Morgen waited for Schlegel to deny it. Schlegel said nothing. He had never heard such strange talk. From Morgen it didn’t sound defeatist or subversive. Schlegel wondered if it came from
some condoned higher level, dedicated to a constant re-evaluation of the entire project. Perhaps, far from being the outsider, Morgen operated at the heart of the system, in some rarefied strata,
beyond the usual strictures and propaganda control, secretly dedicated to philosophical enquiry. But if it were really the case, he wouldn’t be sitting in Schlegel’s backwater.

Morgen resumed smoking and became businesslike, moving papers around his desk.

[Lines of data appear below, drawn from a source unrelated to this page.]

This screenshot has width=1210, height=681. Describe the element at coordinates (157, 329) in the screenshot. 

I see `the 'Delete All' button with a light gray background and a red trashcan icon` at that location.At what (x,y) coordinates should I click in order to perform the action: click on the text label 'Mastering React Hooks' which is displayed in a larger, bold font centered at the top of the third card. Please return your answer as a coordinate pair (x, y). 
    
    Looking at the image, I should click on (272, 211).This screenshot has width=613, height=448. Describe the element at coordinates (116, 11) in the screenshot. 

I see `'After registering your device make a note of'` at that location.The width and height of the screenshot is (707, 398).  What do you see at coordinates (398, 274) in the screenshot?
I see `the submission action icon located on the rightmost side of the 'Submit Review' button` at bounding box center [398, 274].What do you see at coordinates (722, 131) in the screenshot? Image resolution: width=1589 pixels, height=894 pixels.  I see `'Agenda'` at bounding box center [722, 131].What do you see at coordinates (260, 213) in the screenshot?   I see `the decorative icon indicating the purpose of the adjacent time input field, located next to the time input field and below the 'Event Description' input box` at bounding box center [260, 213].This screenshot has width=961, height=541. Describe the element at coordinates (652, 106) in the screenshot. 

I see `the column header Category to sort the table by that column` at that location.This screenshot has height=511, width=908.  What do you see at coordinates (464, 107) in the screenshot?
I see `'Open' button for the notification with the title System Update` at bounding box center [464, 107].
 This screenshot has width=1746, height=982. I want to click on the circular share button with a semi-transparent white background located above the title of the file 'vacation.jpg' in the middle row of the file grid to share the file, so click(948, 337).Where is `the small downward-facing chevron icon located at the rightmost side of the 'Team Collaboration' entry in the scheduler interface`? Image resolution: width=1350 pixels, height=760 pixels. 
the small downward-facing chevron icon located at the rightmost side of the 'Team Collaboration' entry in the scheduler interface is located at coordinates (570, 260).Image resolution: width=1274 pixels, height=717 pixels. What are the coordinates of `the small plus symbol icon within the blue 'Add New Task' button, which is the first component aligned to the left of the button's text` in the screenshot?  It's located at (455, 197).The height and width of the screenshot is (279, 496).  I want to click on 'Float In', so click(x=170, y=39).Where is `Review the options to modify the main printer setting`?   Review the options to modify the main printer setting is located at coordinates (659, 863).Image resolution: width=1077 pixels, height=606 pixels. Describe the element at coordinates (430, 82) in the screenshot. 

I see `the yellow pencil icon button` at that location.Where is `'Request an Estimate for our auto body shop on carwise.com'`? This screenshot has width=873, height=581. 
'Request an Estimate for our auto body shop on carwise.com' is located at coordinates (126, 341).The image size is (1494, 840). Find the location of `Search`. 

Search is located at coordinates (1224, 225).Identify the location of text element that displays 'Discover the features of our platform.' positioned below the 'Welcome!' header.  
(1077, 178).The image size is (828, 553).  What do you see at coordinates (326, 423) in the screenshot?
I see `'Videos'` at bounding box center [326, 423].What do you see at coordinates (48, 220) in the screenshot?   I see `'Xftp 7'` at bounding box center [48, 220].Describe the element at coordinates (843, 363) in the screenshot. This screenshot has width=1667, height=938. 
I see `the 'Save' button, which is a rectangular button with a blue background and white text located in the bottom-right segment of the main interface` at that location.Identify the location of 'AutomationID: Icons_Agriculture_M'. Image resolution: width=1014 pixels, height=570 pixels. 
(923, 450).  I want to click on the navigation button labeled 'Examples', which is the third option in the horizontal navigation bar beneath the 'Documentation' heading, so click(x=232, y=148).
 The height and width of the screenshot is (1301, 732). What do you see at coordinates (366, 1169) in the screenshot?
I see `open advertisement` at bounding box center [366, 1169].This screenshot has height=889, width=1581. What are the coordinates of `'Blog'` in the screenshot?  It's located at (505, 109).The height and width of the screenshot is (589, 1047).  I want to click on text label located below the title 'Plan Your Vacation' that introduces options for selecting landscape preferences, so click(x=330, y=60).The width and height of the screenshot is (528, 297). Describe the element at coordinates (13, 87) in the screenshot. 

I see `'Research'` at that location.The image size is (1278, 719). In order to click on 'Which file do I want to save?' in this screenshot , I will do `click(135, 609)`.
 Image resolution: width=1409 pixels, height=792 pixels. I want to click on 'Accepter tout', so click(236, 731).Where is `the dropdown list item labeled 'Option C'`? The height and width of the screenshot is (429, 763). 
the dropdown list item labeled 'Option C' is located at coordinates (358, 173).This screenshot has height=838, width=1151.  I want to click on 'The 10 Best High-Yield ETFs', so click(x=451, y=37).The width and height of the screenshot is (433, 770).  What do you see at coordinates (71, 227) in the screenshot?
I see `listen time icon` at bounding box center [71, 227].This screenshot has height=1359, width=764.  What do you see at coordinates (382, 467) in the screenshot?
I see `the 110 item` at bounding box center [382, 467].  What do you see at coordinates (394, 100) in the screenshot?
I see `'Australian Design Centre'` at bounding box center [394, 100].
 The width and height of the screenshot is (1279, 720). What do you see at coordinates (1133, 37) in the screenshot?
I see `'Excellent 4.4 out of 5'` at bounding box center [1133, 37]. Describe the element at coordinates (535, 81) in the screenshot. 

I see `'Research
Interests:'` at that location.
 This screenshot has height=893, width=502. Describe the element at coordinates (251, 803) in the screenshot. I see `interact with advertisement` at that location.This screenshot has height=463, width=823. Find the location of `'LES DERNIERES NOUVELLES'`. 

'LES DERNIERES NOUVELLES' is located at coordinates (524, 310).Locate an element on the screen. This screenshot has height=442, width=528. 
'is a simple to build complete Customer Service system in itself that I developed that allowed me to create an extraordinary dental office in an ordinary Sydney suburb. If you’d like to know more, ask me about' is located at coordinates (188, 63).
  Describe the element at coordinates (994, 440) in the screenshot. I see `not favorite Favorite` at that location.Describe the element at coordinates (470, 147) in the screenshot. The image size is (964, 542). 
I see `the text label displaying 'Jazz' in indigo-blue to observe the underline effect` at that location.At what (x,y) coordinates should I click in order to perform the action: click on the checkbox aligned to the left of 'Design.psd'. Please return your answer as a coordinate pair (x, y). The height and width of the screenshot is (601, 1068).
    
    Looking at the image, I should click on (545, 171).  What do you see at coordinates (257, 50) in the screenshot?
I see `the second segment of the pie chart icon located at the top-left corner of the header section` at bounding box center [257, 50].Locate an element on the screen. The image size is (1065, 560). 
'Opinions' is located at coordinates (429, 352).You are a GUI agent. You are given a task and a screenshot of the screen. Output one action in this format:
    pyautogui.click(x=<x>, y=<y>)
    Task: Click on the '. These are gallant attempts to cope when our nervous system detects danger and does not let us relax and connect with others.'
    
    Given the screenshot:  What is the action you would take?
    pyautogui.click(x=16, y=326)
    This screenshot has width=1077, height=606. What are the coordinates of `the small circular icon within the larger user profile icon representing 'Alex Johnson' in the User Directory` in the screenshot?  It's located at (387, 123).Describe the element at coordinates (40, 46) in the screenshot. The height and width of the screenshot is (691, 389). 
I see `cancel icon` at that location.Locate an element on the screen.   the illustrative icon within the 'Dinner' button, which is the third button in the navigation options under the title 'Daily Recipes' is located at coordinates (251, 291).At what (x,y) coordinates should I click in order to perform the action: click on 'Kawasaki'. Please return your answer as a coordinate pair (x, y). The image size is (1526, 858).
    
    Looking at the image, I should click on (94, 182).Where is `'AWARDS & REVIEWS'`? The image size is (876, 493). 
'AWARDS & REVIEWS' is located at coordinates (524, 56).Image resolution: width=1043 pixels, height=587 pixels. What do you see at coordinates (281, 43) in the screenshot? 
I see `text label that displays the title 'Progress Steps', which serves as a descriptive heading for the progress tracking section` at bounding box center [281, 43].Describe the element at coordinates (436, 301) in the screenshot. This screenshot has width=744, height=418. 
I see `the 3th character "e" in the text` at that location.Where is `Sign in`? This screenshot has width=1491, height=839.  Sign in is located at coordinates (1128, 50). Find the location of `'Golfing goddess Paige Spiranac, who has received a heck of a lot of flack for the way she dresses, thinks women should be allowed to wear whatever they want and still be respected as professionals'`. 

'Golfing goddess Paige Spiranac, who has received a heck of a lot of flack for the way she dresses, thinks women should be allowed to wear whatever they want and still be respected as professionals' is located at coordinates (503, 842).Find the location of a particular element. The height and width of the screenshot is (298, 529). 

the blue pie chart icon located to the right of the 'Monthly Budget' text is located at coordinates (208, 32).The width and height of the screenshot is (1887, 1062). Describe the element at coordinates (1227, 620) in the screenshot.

‘That’s all for you to decide. However, I will throw this in for free. No one has asked me to investigate your little shop.’

‘Who told you about it?’

‘Stoffel, of course. He wants to get you in trouble. He doesn’t like you. He’s crafty though. He slipped it in very well. Stoffel is such a good representative of inertia that
he should be made its formal ambassador. I doubt if we will see Stoffel go through the necessary evolutionary stages to reach a state of paranoia, but I may be wrong. As for friend Stoffel, I
suggest you tell him that I am a spy because it is always good when men like that are made to sweat. And in the meantime, please note that I have just raised your paranoia levels, by giving you
confidential information in the guise of a favour that is more of a poisoned chalice.’

Morgen, pleased by his bamboozling, went back to his papers before quietly announcing, not looking up, ‘To tell the truth, I don’t know why I am here, but it is always possible
someone will ask me to make a report of the sort you are all so afraid of.’